DATA PROVIDED: Begin

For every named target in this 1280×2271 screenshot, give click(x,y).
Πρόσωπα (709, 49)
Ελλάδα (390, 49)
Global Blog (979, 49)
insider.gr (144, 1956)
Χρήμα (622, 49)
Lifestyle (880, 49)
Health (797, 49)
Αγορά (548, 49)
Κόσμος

DATA PROVIDED: End

* **YOUR OBJECTIVE**
Could you restate every record word for word?

* **RESPONSE AREA**
For every named target in this 1280×2271 screenshot, give click(x,y).
Πρόσωπα (709, 49)
Ελλάδα (390, 49)
Global Blog (979, 49)
insider.gr (144, 1956)
Χρήμα (622, 49)
Lifestyle (880, 49)
Health (797, 49)
Αγορά (548, 49)
Κόσμος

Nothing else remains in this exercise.